_Your task_.
Repeat the data below word for word, starting with the line that contains "The image size is (539, 441)." and going on through the line that contains "point(619,19)", and give only those lines.

_Data for processing_.

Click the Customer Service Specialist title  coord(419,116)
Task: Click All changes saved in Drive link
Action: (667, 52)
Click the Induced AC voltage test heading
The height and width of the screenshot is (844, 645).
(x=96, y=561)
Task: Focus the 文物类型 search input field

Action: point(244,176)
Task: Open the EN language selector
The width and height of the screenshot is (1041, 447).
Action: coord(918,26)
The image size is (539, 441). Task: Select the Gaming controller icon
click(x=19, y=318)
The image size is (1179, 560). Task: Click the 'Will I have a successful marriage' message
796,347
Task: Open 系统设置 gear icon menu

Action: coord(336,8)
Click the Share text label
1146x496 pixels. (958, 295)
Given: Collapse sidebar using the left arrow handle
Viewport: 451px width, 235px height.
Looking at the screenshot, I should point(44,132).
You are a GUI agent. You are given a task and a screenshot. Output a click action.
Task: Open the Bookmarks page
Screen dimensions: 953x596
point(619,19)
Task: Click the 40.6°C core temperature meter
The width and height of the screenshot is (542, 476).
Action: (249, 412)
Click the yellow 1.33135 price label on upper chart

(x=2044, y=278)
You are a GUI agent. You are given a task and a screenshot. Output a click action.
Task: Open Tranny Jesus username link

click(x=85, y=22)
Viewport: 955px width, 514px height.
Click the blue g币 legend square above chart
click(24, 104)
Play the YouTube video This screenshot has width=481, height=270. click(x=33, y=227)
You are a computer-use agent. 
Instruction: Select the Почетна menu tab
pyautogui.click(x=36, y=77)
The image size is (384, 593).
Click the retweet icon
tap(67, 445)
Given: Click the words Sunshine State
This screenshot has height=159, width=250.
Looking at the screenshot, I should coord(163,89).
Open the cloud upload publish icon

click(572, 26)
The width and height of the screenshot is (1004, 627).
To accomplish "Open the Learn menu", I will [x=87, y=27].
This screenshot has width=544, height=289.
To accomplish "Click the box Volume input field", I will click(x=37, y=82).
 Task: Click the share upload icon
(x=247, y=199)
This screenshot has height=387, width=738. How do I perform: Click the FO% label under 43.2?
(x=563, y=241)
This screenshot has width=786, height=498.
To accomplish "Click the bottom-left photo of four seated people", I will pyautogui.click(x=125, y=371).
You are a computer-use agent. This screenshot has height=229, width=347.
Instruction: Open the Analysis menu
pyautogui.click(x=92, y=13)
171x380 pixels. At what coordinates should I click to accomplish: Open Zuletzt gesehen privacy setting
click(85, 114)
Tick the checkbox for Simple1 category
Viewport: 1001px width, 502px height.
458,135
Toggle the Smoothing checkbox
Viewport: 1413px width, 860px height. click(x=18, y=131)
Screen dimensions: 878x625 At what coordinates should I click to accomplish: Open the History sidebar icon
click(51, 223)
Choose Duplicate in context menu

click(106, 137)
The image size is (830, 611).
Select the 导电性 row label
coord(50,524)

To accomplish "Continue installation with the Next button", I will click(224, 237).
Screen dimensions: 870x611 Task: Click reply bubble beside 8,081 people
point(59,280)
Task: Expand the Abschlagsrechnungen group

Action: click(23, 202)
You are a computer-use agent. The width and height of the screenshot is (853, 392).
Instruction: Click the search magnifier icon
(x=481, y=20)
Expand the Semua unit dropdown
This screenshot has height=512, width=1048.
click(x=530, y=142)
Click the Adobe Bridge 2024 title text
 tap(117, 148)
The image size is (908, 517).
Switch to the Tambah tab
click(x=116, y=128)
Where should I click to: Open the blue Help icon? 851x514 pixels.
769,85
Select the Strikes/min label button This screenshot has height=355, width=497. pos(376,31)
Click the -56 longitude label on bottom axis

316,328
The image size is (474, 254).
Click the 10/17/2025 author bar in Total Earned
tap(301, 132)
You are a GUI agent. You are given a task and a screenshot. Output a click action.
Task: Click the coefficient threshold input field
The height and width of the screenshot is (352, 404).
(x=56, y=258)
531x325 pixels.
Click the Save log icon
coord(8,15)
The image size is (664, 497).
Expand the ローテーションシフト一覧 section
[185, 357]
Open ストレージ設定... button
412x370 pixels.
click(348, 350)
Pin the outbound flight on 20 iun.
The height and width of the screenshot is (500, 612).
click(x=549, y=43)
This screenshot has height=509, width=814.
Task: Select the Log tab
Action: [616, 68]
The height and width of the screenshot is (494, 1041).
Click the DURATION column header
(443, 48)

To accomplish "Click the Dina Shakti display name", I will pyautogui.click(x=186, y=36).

_Written reply_.
The image size is (539, 441). Task: Select the Gaming controller icon
click(x=19, y=318)
The image size is (1179, 560). Task: Click the 'Will I have a successful marriage' message
796,347
Task: Open 系统设置 gear icon menu

Action: coord(336,8)
Click the Share text label
1146x496 pixels. (958, 295)
Given: Collapse sidebar using the left arrow handle
Viewport: 451px width, 235px height.
Looking at the screenshot, I should point(44,132).
You are a GUI agent. You are given a task and a screenshot. Output a click action.
Task: Open the Bookmarks page
Screen dimensions: 953x596
point(619,19)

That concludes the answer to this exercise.